(50 for 50 series) Ray Smecker was given a Miraculous Medal when he made his First Holy Communion in Munhall, PA in 1954. He has worn Miraculous Medals ever since and they have made all the difference in his life, even leading him to a special relationship with Saint Elizabeth Ann Seton.
He credits the medal with saving his life after a head on collision in 1991 in Broomall, PA. After the crash he was rushed to a Broomall hospital where he was told he had a cracked sternum and other major injuries. In the emergency room Ray explains that a priest noticed his Miraculous Medal and said, “You don’t need, my blessing.”

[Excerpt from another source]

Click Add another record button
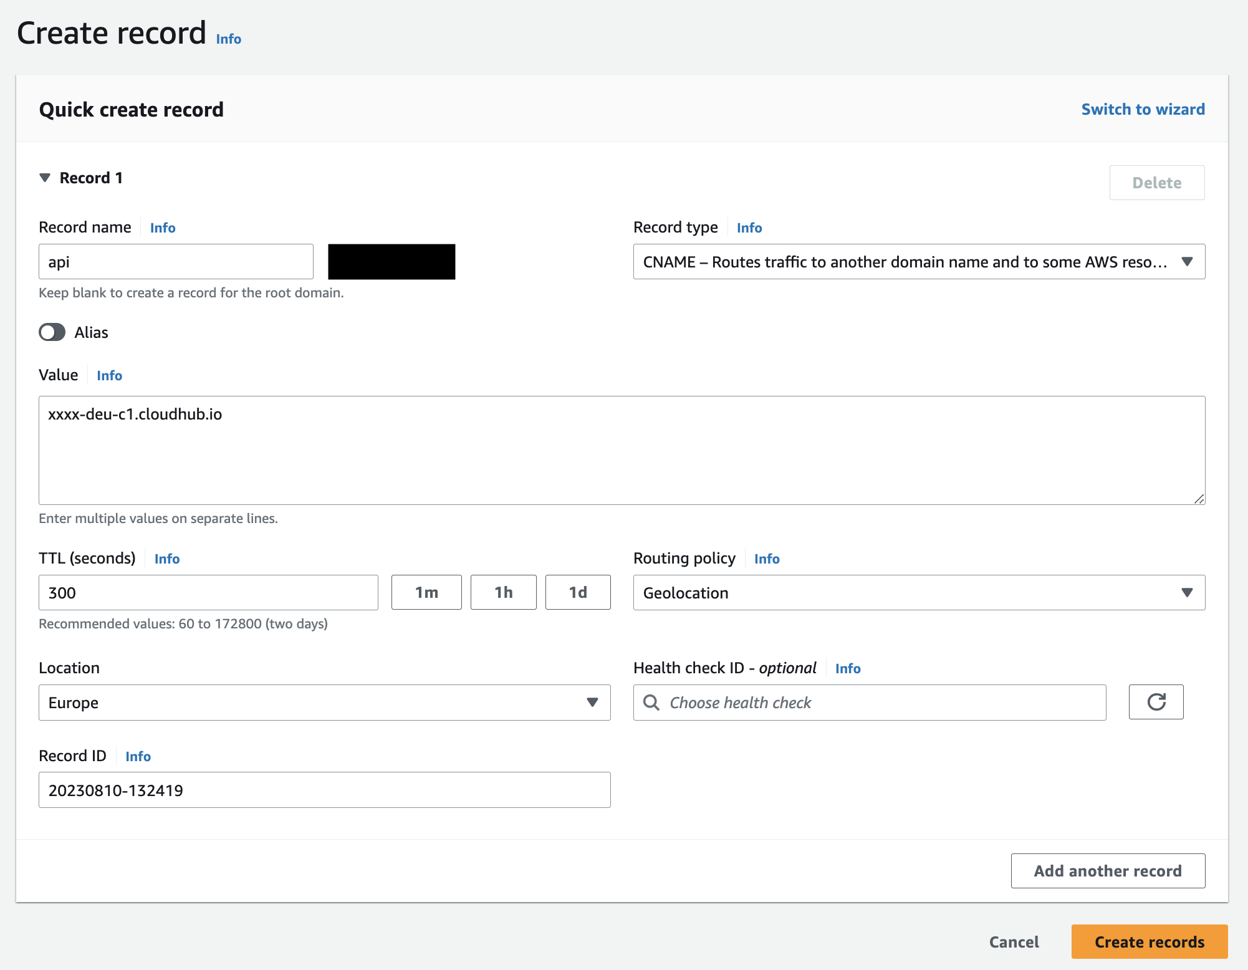 [x=1107, y=871]
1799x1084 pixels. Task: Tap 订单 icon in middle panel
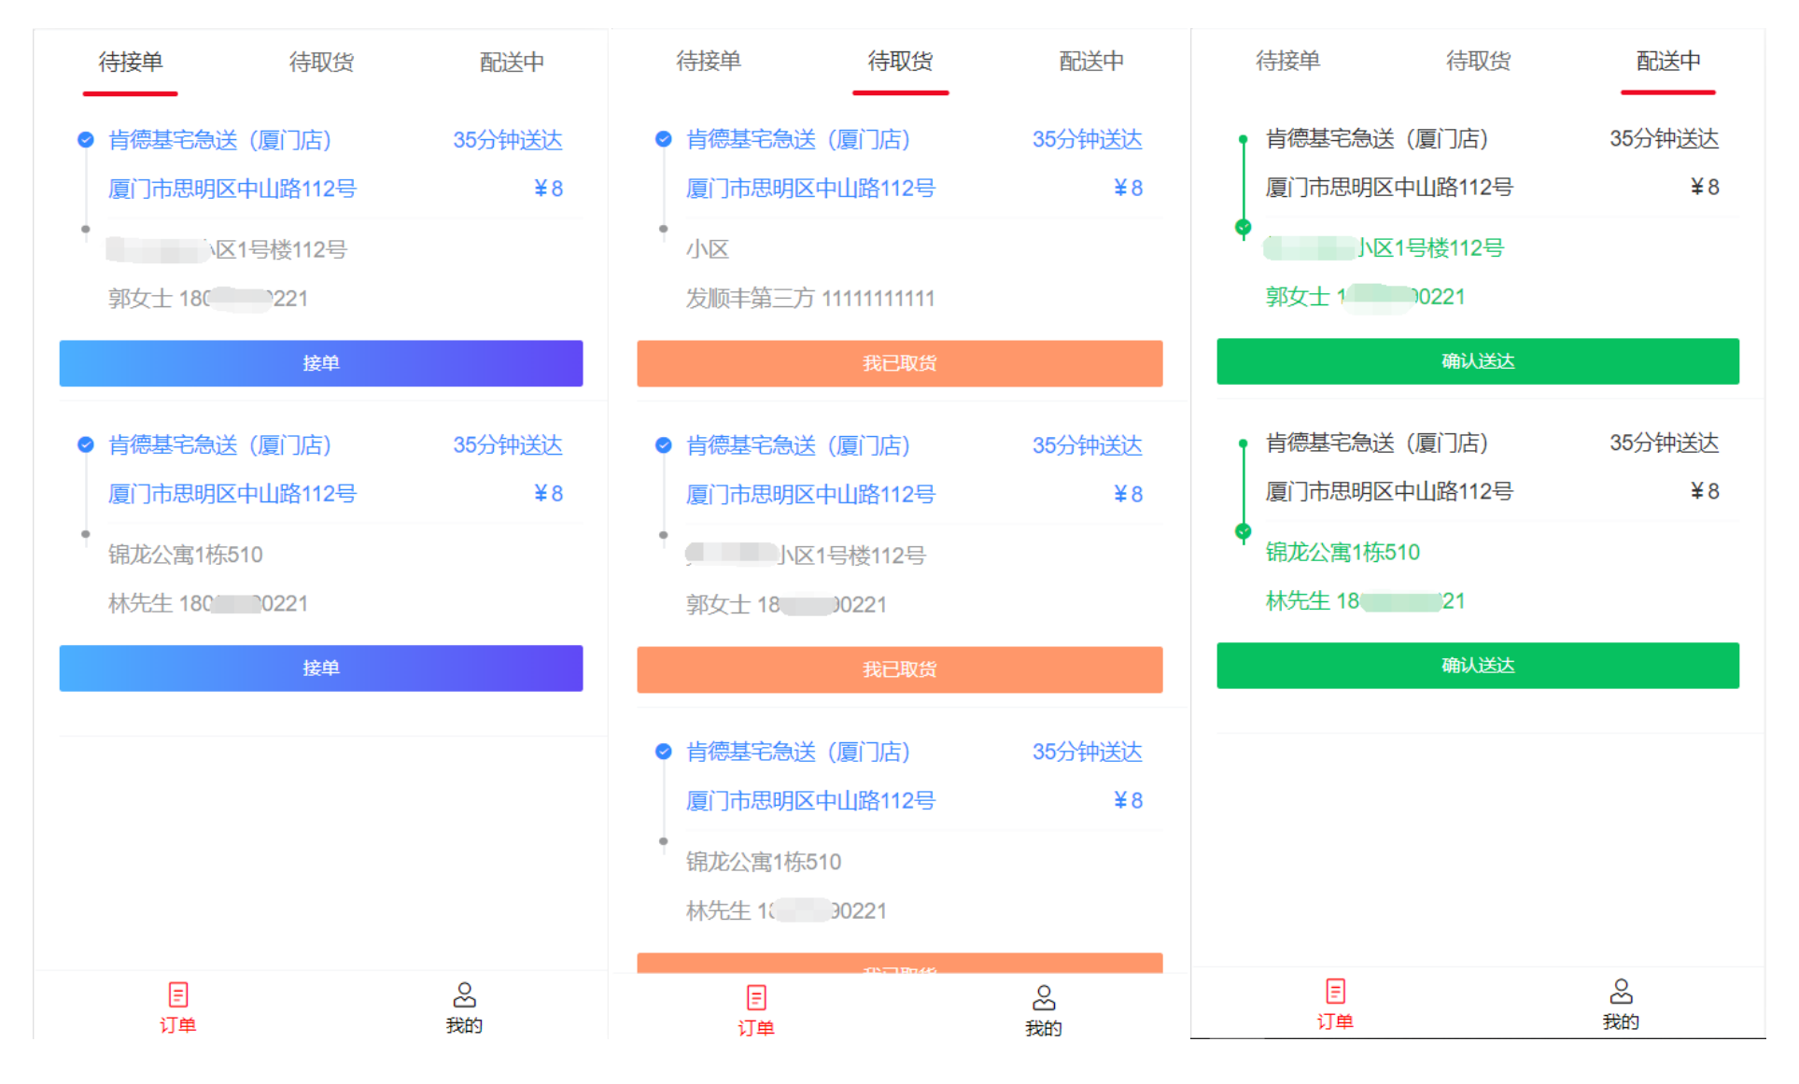756,998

Ray was transferred from the Broomall Hospital to the Doylestown hospital closer to his home in Ottsville, PA. The releasing Broomall ICU head nurse said, “I’m here to see the miracle man. In my 25 years here in the Broomall Hospital ICU you are the only survivor of these types of injuries.”

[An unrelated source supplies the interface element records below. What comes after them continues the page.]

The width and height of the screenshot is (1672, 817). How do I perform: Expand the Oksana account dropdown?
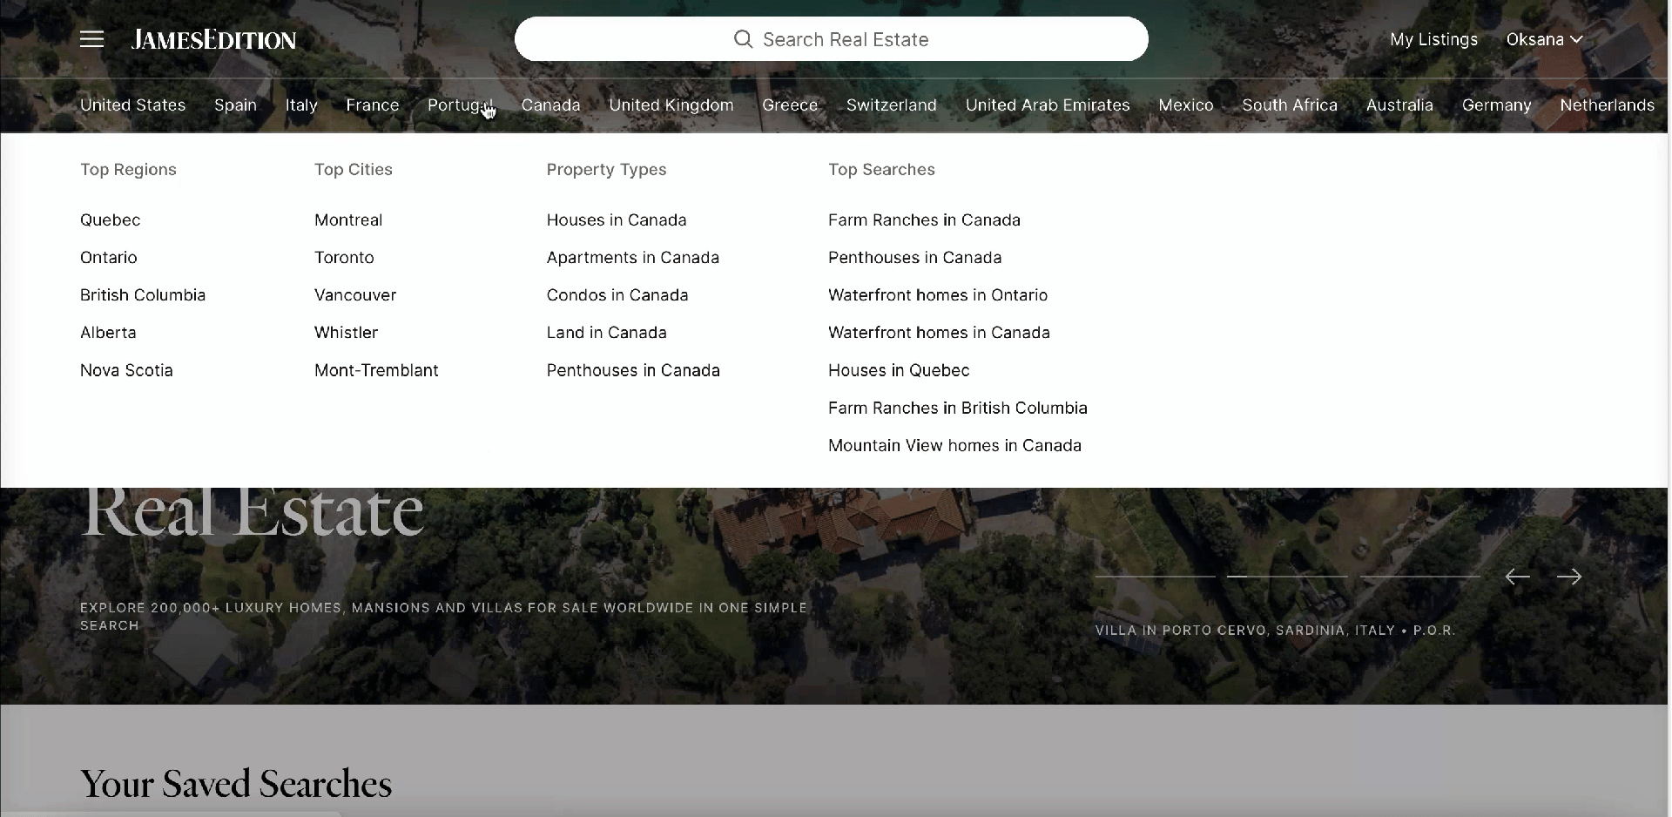[1544, 39]
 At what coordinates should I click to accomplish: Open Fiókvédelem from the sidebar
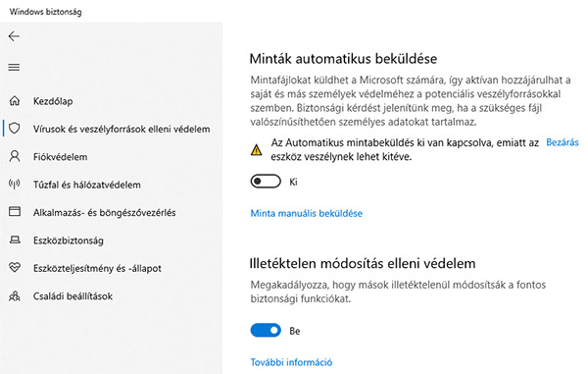point(60,157)
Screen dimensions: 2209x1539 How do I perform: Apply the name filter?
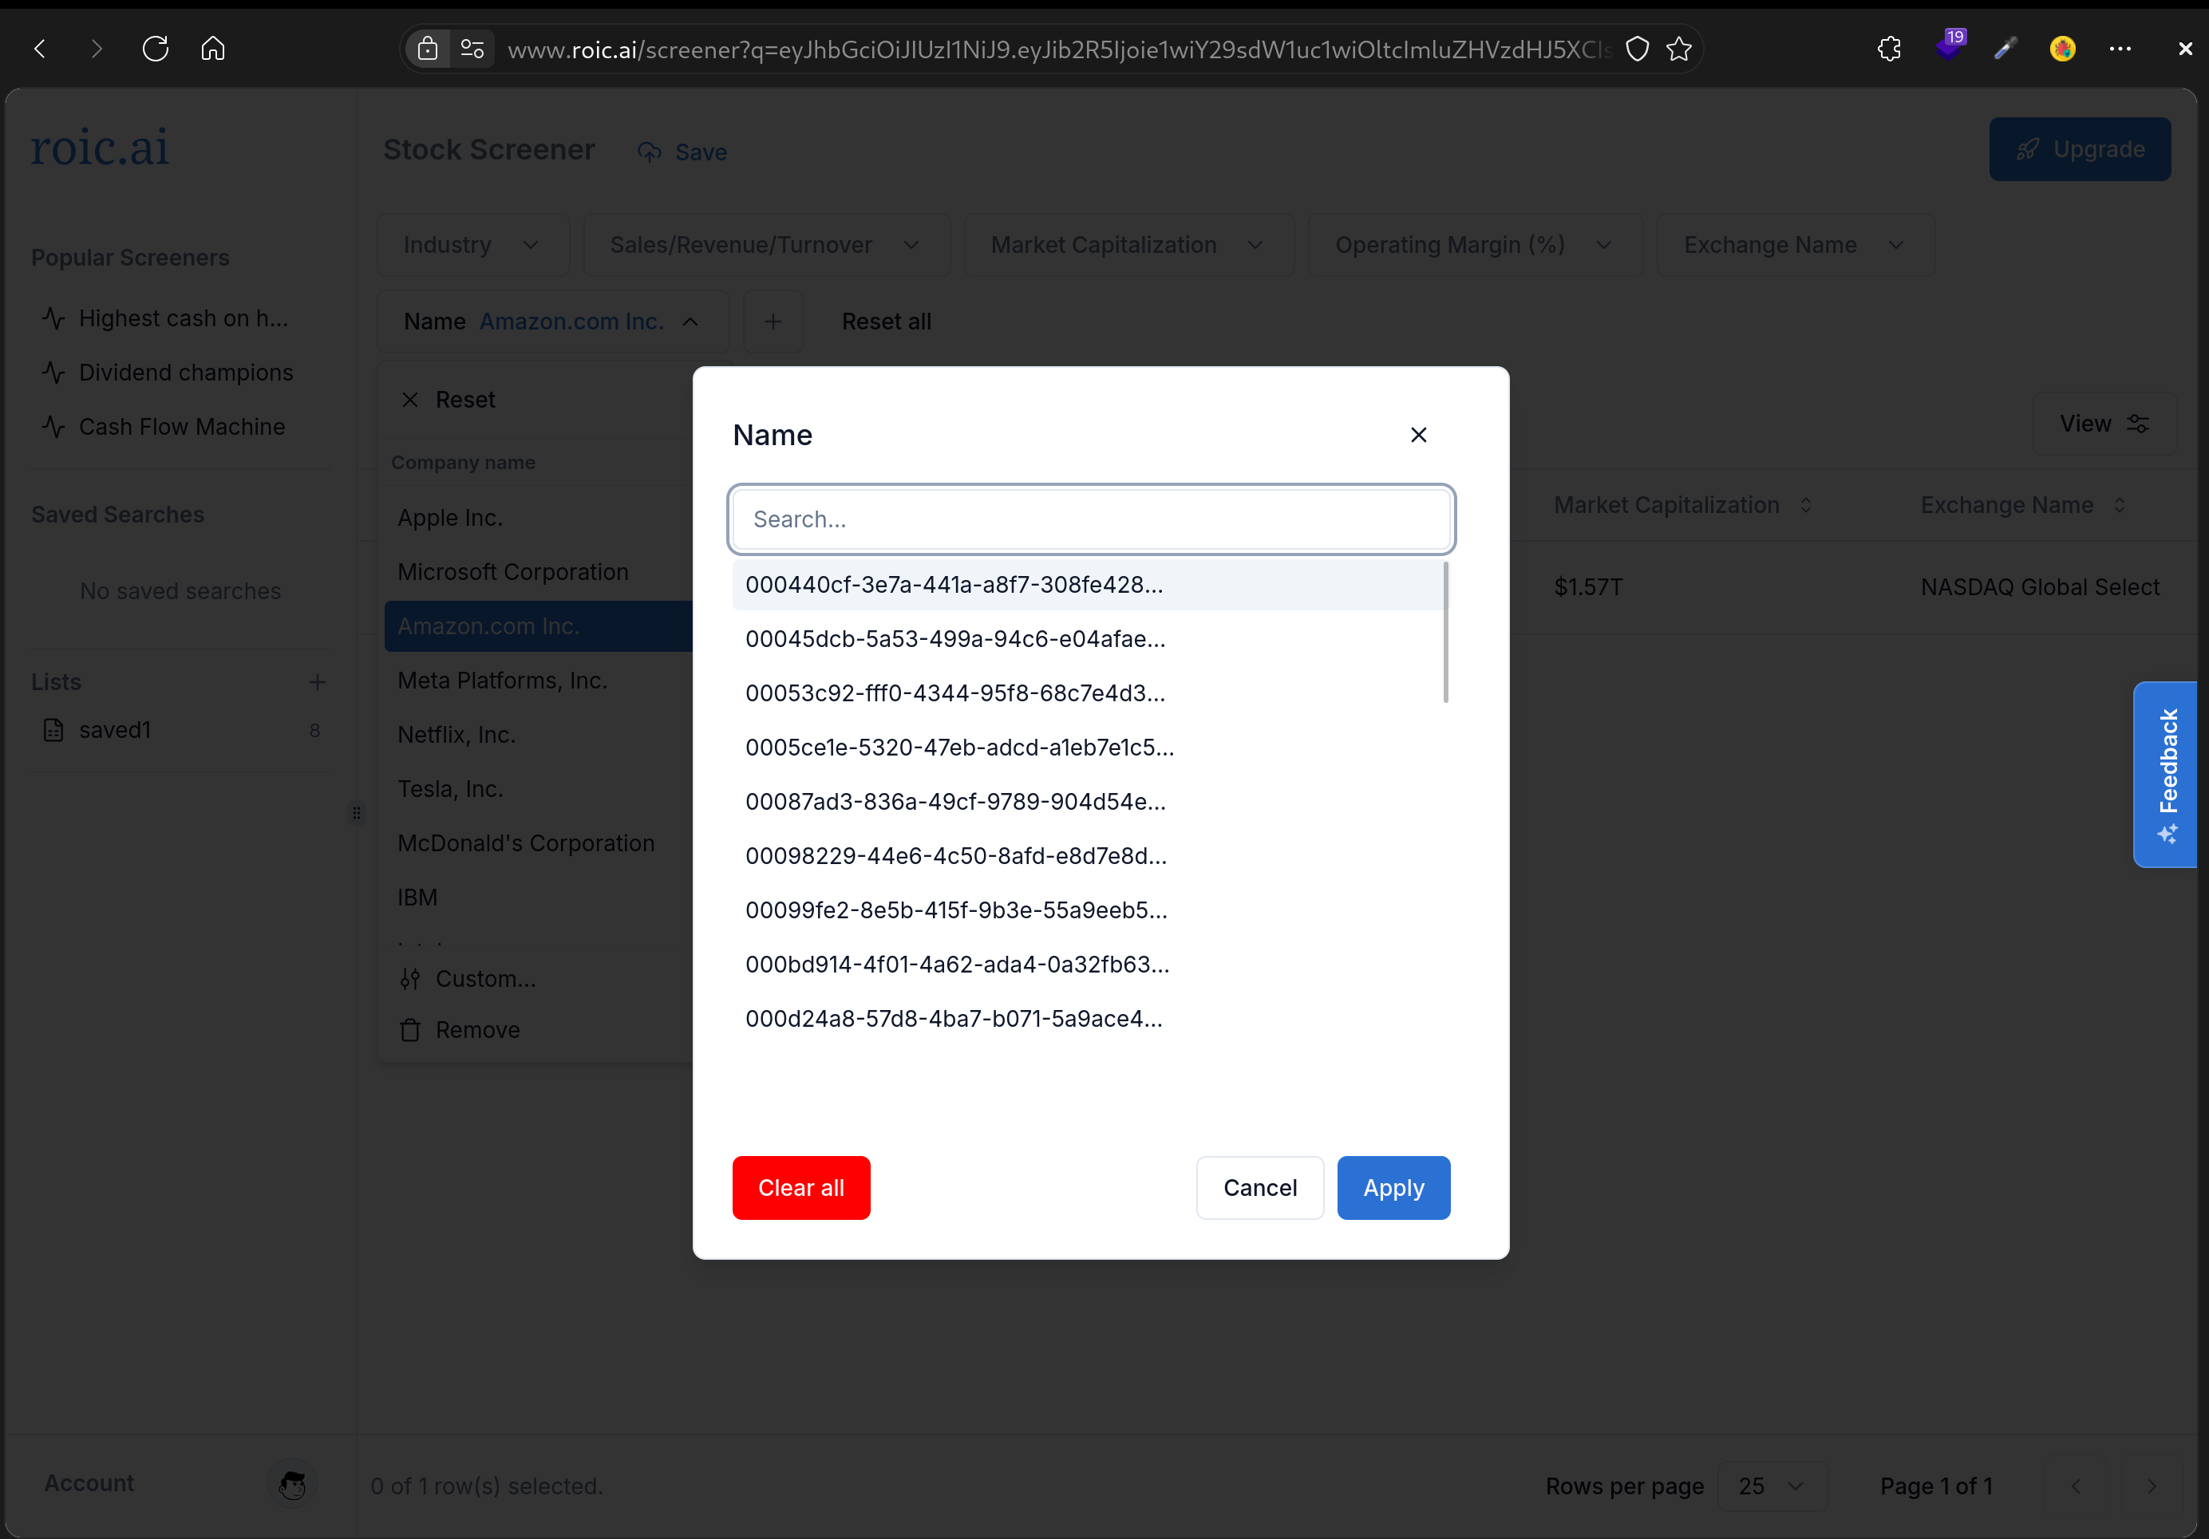(1392, 1188)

Six months later Ray went back to work but had painful complications and was facing forced retirement when an Episcopalian friend intervened saying, “I am taking you to the Mother Seton Shrine and once you get there you will understand and be OK.”
Rays says, “I saw the giant Miraculous Medal scene on the wall and knelt there and after many Shrine visits with my wife Megan and making a Novena my prayer to Mother Seton was to be completely pain-free.”
On the last day of his Novena, Ray says they read the Civil War plaque and he then promised Mother Seton, “No matter what, I will write a book about your sisters’ involvement in tending to wounded and dying men…and let the world know of the DOC and SOC good Civil War works.”
Ray sums up his story humbly. “I have never had one pain from that accident after the last day of that Novena. And I have kept my promise and wrote the book, The Color of Brandy, dedicated to Mother Seton.”
(Pictured are Ray Smecker and his wife Megan. Photo courtesy of Ray Smecker.)
50 for 50 is a series of stories from ordinary people to commemorate the 50th anniversary of the canonization of Elizabeth Ann Seton as the first native-born American saint.